**Problem:** Please copy out the records that follow exactly as they stand.

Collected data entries
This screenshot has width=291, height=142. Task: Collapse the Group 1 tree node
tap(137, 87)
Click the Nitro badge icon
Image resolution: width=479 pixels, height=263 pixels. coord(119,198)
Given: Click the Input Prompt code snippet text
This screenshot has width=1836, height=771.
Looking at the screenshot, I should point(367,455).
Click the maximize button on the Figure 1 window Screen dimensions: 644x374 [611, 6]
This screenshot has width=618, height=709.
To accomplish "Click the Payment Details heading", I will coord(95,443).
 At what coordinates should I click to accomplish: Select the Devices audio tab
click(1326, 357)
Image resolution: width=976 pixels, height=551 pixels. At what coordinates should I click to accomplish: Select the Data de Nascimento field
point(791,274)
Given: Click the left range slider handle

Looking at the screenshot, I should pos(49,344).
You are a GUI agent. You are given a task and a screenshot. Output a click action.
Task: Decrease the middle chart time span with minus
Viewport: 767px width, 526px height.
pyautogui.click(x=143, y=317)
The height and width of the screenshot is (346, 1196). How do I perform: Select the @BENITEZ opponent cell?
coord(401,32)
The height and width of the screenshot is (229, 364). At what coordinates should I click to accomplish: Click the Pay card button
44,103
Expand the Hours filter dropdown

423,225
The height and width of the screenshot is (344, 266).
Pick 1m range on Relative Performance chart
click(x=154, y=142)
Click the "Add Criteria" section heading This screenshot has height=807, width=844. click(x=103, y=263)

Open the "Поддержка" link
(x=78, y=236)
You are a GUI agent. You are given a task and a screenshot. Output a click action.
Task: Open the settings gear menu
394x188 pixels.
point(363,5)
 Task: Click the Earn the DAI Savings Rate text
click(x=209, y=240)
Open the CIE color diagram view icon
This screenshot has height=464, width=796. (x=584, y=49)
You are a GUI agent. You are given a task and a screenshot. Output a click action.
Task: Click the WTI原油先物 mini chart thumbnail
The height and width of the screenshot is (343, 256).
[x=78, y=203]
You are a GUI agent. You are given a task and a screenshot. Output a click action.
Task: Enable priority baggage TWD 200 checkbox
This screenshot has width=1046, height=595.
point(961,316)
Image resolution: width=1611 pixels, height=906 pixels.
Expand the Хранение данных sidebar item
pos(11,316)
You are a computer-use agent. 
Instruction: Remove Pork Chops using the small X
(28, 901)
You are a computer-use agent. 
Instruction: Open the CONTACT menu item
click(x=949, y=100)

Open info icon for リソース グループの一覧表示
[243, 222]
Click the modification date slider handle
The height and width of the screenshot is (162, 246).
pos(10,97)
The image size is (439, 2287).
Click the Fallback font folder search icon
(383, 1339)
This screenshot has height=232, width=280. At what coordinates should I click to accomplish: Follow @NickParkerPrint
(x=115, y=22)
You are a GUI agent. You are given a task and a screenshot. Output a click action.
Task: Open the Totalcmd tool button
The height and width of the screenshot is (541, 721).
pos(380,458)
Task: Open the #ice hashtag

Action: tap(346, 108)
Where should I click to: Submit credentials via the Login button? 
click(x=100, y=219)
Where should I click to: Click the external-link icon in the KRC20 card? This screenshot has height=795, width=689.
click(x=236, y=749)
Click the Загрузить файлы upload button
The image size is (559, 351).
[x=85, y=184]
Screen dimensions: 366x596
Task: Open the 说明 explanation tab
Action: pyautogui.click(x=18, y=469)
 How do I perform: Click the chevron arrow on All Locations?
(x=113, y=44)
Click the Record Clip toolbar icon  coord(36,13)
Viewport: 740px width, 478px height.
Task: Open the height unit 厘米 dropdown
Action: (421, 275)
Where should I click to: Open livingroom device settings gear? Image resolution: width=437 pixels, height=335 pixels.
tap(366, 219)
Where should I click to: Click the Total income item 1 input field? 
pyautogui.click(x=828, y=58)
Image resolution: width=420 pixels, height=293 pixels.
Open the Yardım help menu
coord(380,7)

**Solved exercise:**
This screenshot has width=291, height=142. Task: Collapse the Group 1 tree node
tap(137, 87)
Click the Nitro badge icon
Image resolution: width=479 pixels, height=263 pixels. coord(119,198)
Given: Click the Input Prompt code snippet text
This screenshot has width=1836, height=771.
Looking at the screenshot, I should point(367,455).
Click the maximize button on the Figure 1 window Screen dimensions: 644x374 [611, 6]
This screenshot has width=618, height=709.
To accomplish "Click the Payment Details heading", I will coord(95,443).
 At what coordinates should I click to accomplish: Select the Devices audio tab
click(1326, 357)
Image resolution: width=976 pixels, height=551 pixels. At what coordinates should I click to accomplish: Select the Data de Nascimento field
point(791,274)
Given: Click the left range slider handle

Looking at the screenshot, I should pos(49,344).
You are a GUI agent. You are given a task and a screenshot. Output a click action.
Task: Decrease the middle chart time span with minus
Viewport: 767px width, 526px height.
pyautogui.click(x=143, y=317)
The height and width of the screenshot is (346, 1196). How do I perform: Select the @BENITEZ opponent cell?
coord(401,32)
The height and width of the screenshot is (229, 364). At what coordinates should I click to accomplish: Click the Pay card button
44,103
Expand the Hours filter dropdown

423,225
The height and width of the screenshot is (344, 266).
Pick 1m range on Relative Performance chart
click(x=154, y=142)
Click the "Add Criteria" section heading This screenshot has height=807, width=844. click(x=103, y=263)

Open the "Поддержка" link
(x=78, y=236)
You are a GUI agent. You are given a task and a screenshot. Output a click action.
Task: Open the settings gear menu
394x188 pixels.
point(363,5)
 Task: Click the Earn the DAI Savings Rate text
click(x=209, y=240)
Open the CIE color diagram view icon
This screenshot has height=464, width=796. (x=584, y=49)
You are a GUI agent. You are given a task and a screenshot. Output a click action.
Task: Click the WTI原油先物 mini chart thumbnail
The height and width of the screenshot is (343, 256).
[x=78, y=203]
You are a GUI agent. You are given a task and a screenshot. Output a click action.
Task: Enable priority baggage TWD 200 checkbox
This screenshot has width=1046, height=595.
point(961,316)
Image resolution: width=1611 pixels, height=906 pixels.
Expand the Хранение данных sidebar item
pos(11,316)
You are a computer-use agent. 
Instruction: Remove Pork Chops using the small X
(28, 901)
You are a computer-use agent. 
Instruction: Open the CONTACT menu item
click(x=949, y=100)

Open info icon for リソース グループの一覧表示
[243, 222]
Click the modification date slider handle
The height and width of the screenshot is (162, 246).
pos(10,97)
The image size is (439, 2287).
Click the Fallback font folder search icon
(383, 1339)
This screenshot has height=232, width=280. At what coordinates should I click to accomplish: Follow @NickParkerPrint
(x=115, y=22)
You are a GUI agent. You are given a task and a screenshot. Output a click action.
Task: Open the Totalcmd tool button
The height and width of the screenshot is (541, 721).
pos(380,458)
Task: Open the #ice hashtag

Action: tap(346, 108)
Where should I click to: Submit credentials via the Login button? 
click(x=100, y=219)
Where should I click to: Click the external-link icon in the KRC20 card? This screenshot has height=795, width=689.
click(x=236, y=749)
Click the Загрузить файлы upload button
The image size is (559, 351).
[x=85, y=184]
Screen dimensions: 366x596
Task: Open the 说明 explanation tab
Action: pyautogui.click(x=18, y=469)
 How do I perform: Click the chevron arrow on All Locations?
(x=113, y=44)
Click the Record Clip toolbar icon  coord(36,13)
Viewport: 740px width, 478px height.
Task: Open the height unit 厘米 dropdown
Action: (421, 275)
Where should I click to: Open livingroom device settings gear? Image resolution: width=437 pixels, height=335 pixels.
tap(366, 219)
Where should I click to: Click the Total income item 1 input field? 
pyautogui.click(x=828, y=58)
Image resolution: width=420 pixels, height=293 pixels.
Open the Yardım help menu
coord(380,7)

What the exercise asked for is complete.